Herpes simplex virus type 1 can either suppress or enhance human immunodeficiency virus type 1 replication in CD4-positive T lymphocytes

It was proposed recently that CEM CD4-positive T cells infected chronically by herpes simplex virus type 1 (HSV-1) and human immunodeficiency virus type 1 (HIV-1) (CEMHSV/HIV) may be used as a model for studying HIV/HSV interactions. To ascertain whether HSV-HIV coinfection of T lymphocytes has a role in promoting progression of lentiviral infection, T cells infected chronically by either HSV-1 (CEMHSV) or HIV-1 (CEMHIV) were challenged with a superinfecting dose of HIV-1 or HSV-1. The results show a positive influence on HIV growth when CEMHIV cells were superinfected with HSV-1 to an extent that was dependent on the multiplicity of superinfection used.
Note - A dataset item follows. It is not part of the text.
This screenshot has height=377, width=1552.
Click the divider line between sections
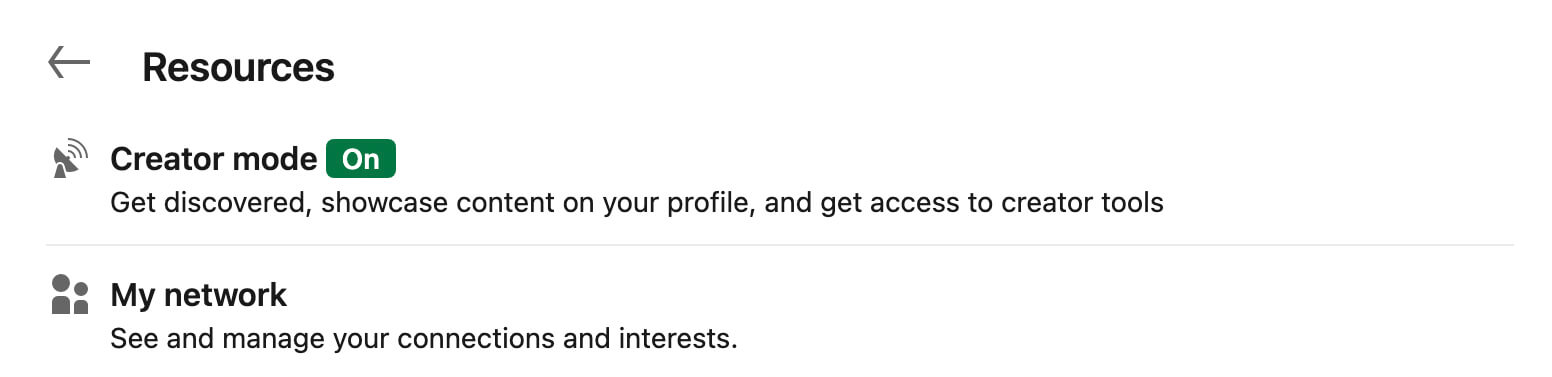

In contrast, HIV superinfection of CEMHSV cells resulted in a delay of HIV-1 production and in a lack of HSV-mediated LTR transactivation. These effects were due to cell growth inhibition and apoptosis, resulting from persistent HSV-1 infection. Treatment of CEMHSV with acyclovir inhibited completely the HSV-1 cytopathic effects and allowed efficient HIV-1 replication. These data may be relevant in clarifying the role of HIV/HSV interaction in the pathogenesis of AIDS.